When Linnda Caporael began nosing into the Salem witch trials as a college student in the early 1970s, she had no idea that a common grain fungus might be responsible for the terrible events of 1692. But then the pieces began to fall into place. Caporael, now a behavioral psychologist at New York’s Rensselaer Polytechnic Institute, soon noticed a link between the strange symptoms reported by Salem’s accusers, chiefly eight young women, and the hallucinogenic effects of drugs like LSD. LSD is a derivative of ergot, a fungus that affects rye grain. Ergotism — ergot poisoning — had indeed been implicated in other outbreaks of bizarre behavior, such as the one that afflicted the small French town of Pont-Saint-Esprit in 1951.
But could ergot actually have been the culprit? Did it have the means and the opportunity to wreak havoc in Salem? Caporael’s sleuthing, with the help of science, provided the answers.

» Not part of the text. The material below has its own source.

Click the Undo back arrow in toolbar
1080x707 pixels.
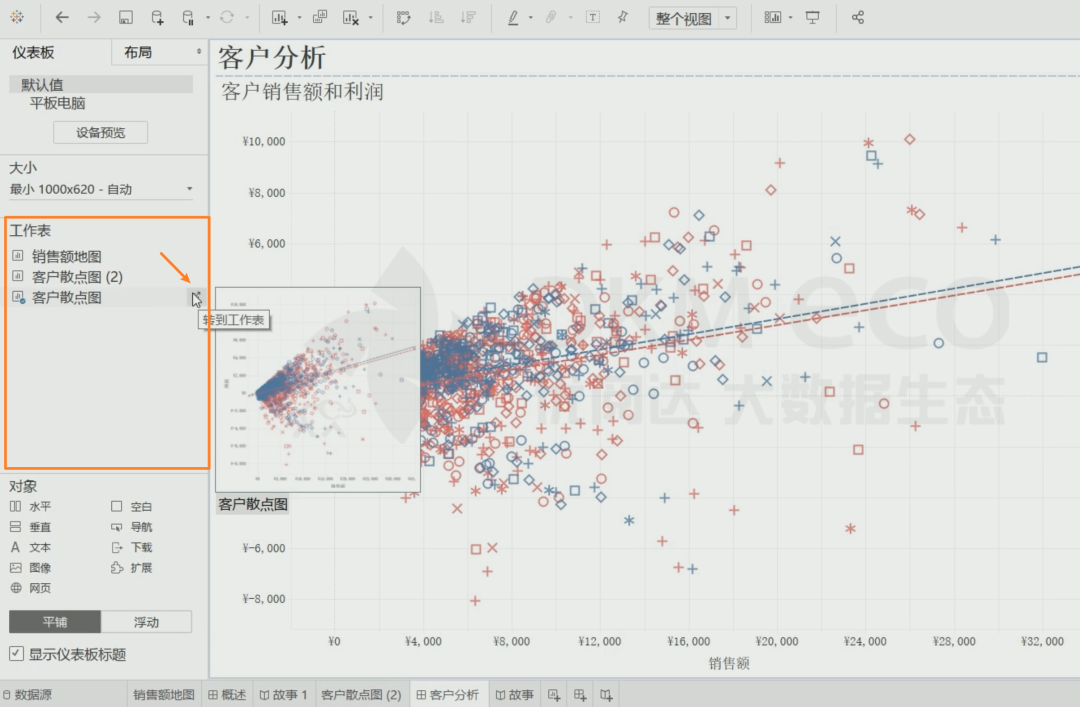(62, 18)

Ergotism is caused by the fungus Claviceps purpurea, which affects rye, wheat and other cereal grasses. When first infected, the flowering head of a grain will spew out sweet, yellow-colored mucus, called “honey dew,” which contains fungal spores that can spread the disease. Eventually, the fungus invades the developing kernels of grain, taking them over with a network of filaments that turn the grains into purplish-black sclerotia. Sclerotia can be mistaken for large, discolored grains of rye. Within them are potent chemicals: ergot alkaloids, including lysergic acid (from which LSD is made) and ergotamine (now used to treat migraine headaches). The alkaloids affect the central nervous system and cause the contraction of smooth muscle — the muscles that make up the walls of veins and arteries, as well as the internal organs.

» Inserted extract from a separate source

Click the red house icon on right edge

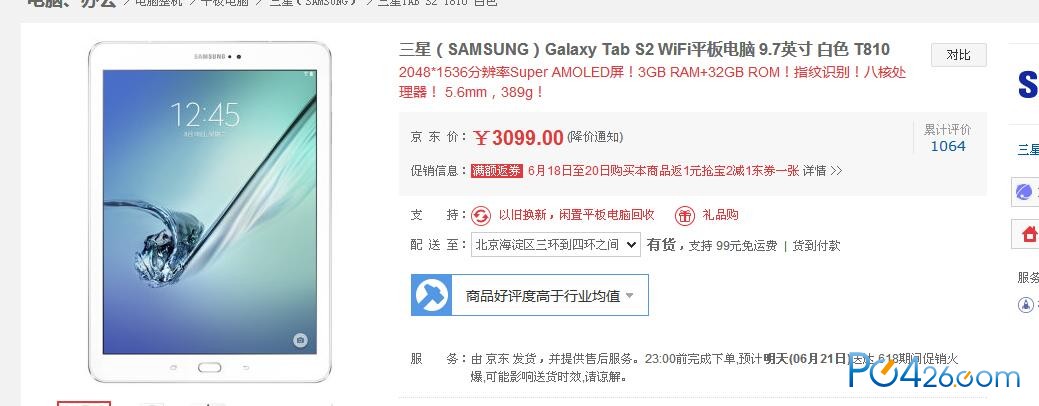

Toxicologists now know that eating ergot-contaminated food can lead to a convulsive disorder characterized by violent muscle spasms, vomiting, delusions, hallucinations, crawling sensations on the skin, and a host of other symptoms — all of which, Linnda Caporael noted, are present in the records of the Salem witchcraft trials. Ergot thrives in warm, damp, rainy springs and summers. When Caporael examined the diaries of Salem residents, she found that those exact conditions had been present in 1691. Nearly all of the accusers lived in the western section of Salem village, a region of swampy meadows that would have been prime breeding ground for the fungus. At that time, rye was the staple grain of Salem. The rye crop consumed in the winter of 1691-1692 — when the first unusual symptoms began to be reported — could easily have been contaminated by large quantities of ergot. The summer of 1692, however, was dry, which could explain the abrupt end of the “bewitchments.” These and other clues built up into a circumstantial case against ergot that Caporael found impossible to ignore.